Edited by Graham K. Brown and Arnim Langer
Chapter 1: Conflict, post-conflict, and state fragility: conceptual and methodological issues
In this chapter we explore the concepts of ‘conflict’, ‘post-conflict’ and state ‘fragility’. The objective is to disentangle the conceptual confusion and overlap that exists between these concepts that complicates their use both in academic research and in policy making. After discussing definitional issues relating to conflict and fragility in the next section, we then analyse empirically the global evolution of the incidence and nature of violent conflict and its links with state fragility.

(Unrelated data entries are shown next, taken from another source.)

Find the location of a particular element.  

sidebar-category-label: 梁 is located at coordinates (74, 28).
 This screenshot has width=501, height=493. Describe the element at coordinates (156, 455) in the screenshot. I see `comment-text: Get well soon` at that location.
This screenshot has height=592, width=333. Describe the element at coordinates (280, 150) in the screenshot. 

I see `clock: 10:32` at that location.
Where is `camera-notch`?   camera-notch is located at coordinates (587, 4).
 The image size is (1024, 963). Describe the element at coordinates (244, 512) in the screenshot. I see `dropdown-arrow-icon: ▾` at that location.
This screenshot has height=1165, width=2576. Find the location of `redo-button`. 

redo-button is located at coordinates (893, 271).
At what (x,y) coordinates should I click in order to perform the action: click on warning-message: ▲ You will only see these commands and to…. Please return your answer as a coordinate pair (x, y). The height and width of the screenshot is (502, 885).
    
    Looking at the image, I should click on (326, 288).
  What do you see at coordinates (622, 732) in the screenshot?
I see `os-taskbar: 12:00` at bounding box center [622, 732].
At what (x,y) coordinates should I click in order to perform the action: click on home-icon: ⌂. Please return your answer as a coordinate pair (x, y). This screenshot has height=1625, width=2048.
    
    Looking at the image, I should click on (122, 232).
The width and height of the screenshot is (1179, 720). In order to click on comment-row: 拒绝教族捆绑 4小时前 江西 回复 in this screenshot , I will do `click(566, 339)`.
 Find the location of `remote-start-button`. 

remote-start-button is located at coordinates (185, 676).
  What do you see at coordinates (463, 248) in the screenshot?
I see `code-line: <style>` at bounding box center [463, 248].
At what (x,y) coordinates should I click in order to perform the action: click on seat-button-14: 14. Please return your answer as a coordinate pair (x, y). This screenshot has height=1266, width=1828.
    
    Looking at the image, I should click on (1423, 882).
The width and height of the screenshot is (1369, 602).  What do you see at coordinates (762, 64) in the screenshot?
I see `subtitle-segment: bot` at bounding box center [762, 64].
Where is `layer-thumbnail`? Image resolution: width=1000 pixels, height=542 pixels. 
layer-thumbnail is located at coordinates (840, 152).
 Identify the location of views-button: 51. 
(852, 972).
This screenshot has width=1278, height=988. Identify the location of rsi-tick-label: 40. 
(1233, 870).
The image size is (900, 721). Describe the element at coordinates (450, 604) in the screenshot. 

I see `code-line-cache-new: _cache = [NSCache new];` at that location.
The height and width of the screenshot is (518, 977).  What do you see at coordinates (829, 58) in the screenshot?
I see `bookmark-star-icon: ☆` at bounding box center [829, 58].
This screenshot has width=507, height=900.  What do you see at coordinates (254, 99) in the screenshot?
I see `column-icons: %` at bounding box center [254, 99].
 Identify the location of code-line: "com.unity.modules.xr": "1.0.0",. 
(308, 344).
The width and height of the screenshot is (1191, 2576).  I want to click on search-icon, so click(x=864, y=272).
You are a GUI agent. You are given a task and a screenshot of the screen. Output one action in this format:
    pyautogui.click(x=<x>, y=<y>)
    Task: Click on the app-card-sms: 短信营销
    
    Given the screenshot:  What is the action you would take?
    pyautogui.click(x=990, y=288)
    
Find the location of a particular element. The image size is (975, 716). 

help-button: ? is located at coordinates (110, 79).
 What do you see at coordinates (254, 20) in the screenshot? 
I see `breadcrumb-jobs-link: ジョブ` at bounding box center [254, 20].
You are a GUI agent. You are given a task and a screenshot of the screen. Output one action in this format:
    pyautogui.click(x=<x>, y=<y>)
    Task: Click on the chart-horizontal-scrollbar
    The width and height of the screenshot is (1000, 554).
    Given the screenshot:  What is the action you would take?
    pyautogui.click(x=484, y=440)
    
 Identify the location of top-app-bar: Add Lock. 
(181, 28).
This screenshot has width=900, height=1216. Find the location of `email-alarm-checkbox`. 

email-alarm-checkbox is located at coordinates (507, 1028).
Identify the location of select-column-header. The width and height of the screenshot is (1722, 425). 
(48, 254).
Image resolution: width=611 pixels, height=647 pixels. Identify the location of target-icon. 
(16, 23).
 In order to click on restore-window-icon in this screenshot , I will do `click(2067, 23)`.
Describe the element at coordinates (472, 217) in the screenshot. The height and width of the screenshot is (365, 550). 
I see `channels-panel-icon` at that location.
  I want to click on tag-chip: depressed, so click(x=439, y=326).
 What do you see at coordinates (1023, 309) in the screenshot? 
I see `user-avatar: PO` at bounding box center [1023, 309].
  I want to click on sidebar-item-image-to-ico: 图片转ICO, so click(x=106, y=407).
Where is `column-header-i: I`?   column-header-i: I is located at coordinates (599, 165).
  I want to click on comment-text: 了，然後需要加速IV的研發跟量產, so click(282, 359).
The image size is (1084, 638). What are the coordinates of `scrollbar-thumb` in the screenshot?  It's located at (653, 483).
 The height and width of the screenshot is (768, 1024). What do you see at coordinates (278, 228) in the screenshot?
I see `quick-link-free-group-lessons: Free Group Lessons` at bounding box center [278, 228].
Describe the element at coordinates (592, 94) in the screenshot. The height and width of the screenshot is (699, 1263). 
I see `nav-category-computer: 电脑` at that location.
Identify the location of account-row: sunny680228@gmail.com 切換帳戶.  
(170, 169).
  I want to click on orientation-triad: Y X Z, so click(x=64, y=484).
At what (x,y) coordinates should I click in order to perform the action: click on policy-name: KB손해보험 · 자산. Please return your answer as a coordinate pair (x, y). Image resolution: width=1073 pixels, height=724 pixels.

In Section 1.4 we then consider issues involved in defining and identifying a ‘post-conflict’ situation and again relate this back to issues of state ‘fragility’. Section 1.5 concludes. Let us start by exploring the concept of ‘conflict’. Conflict is one of the most widely studied concepts and empirical phenomena in the social and human sciences. In 1960, Anatol Rapoport wryly observed that ‘conflict is a theme that has occupied the thinking of men more than any other, save only God and love’ (quoted in Bercovitch et al. 2009, p. 3; Rapoport 1960, p. 12). Moreover, in the contemporary post-9/11 security environment, it is no longer clear that these three concepts are as distinct as Rapoport appeared to assume.